Markers that predict clinical benefit are crucial, particularly those inhibiting VEGF, since sorafenib occasionally exerts severe diverse effects, as described above. A study recently showed that hepatocyte growth factor (HGF) may be a surrogate marker for the clinical benefit of sorafenib (20). In addition to HGF, various molecules have been considered as useful biological markers for anti-angiogenic therapy, such as circulating endothelial progenitor cells and the soluble form of VEGF receptors (20).

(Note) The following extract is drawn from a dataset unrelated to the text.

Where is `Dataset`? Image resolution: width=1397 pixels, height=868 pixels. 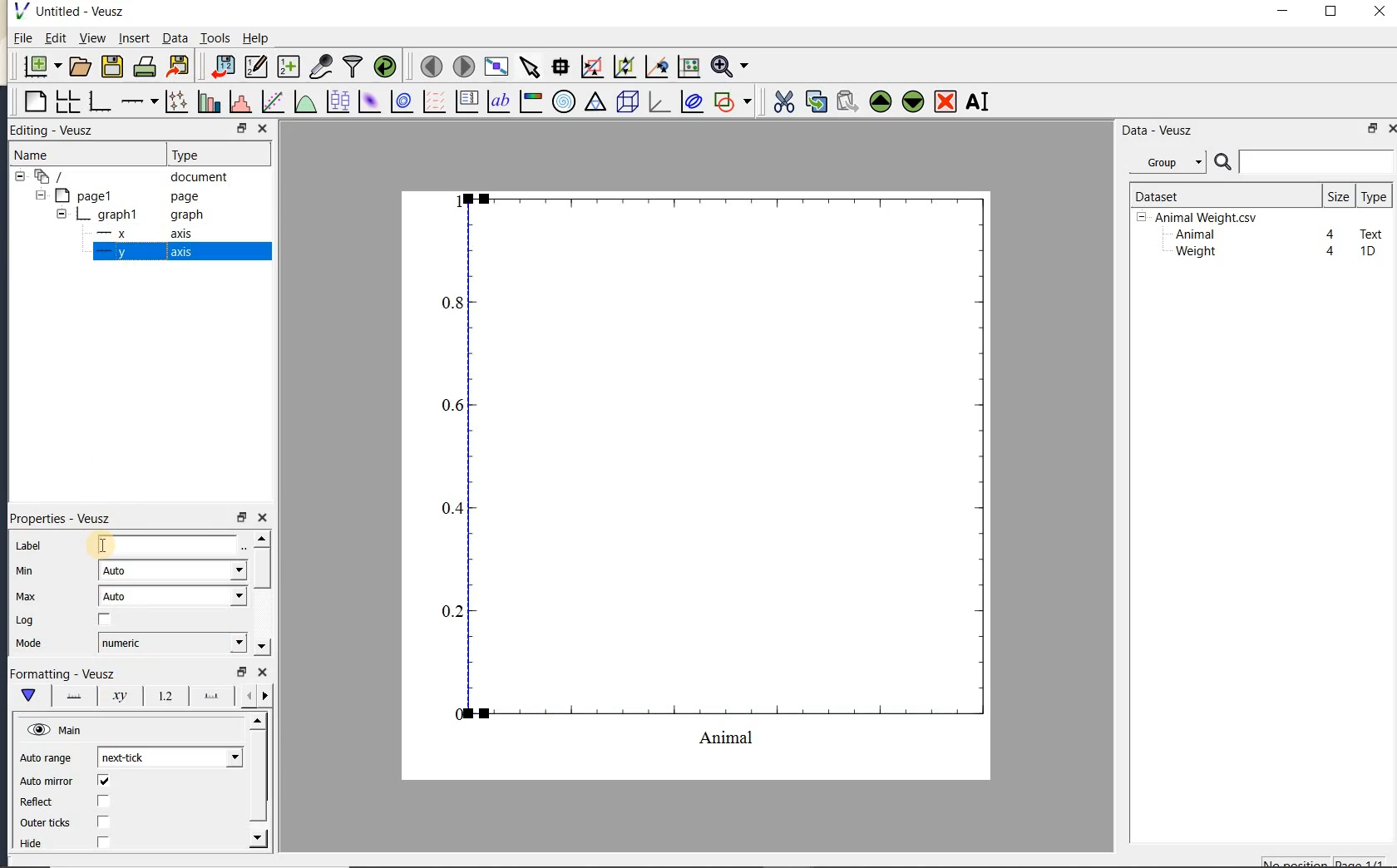 Dataset is located at coordinates (1218, 195).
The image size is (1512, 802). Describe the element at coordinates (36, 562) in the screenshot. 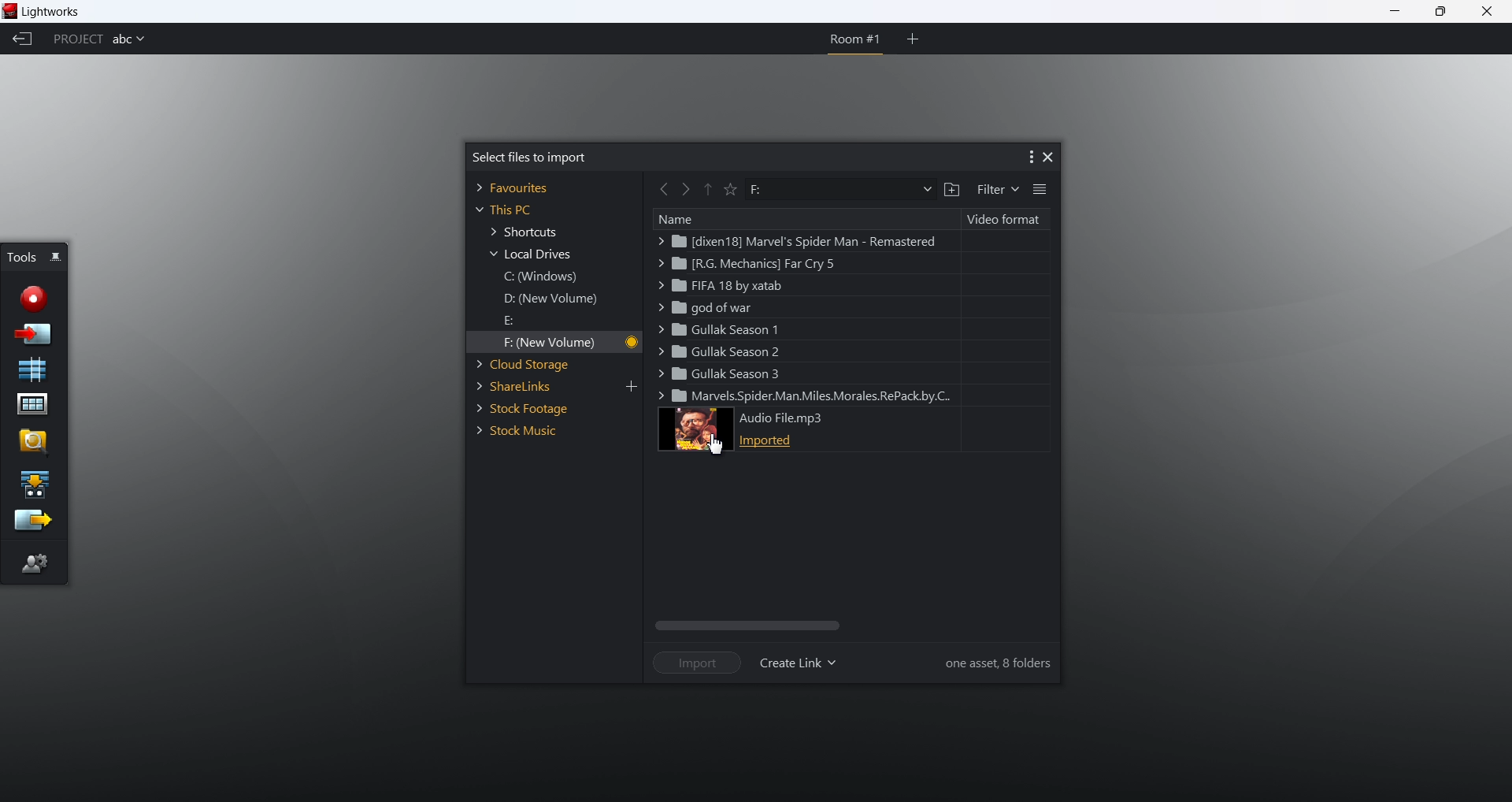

In the present study, a long-term follow-up (54 months) was performed to ascertain whether the combination of ACE-I and VK inhibits disease recurrence in patients with HCC after following curative radiofrequency ablation (RFA) therapy. Furthermore, the identification of non-invasive biological markers that predict the clinical benefit of this regimen were investigated.

Materials and methods

Patients

The study comprised 54 patients with HCC who were admitted to hospital between July 2004 and July 2009. HCC was diagnosed via a combination of various imaging modalities, such as hepatic angiography, enhanced computed tomography (CT) and magnetic resonance imaging (MRI). In the present study, no unusual lesions were encountered that required needle biopsy for histological confirmation; thus, no histological proof of the diagnosis was obtained. Therapeutic modalities according to the algorithm of HCC treatment by the Liver Cancer Study Group of Japan (LCSGJ) were employed. The LCSGJ scoring system is a reliable system comparable to those of the Cancer of the Liver Italian Program, the Barcelona Clinic Liver Center and the recently published evidence-based clinical practice guidelines for HCC in Japan (supported by the Japanese Ministry of Health, Labor, and Welfare) (2123). In this algorithm, the therapeutic strategy is selected based on the degree of liver damage as determined by LCSGJ and the characteristics of the tumor itself. The indications of RFA of LCSGJ are ≤3 tumors measuring ≤3 cm, or a solitary tumor with a major axis of ≤5 cm. Thus, when RFA is selected as a therapeutic modality, the patient is admitted to our department.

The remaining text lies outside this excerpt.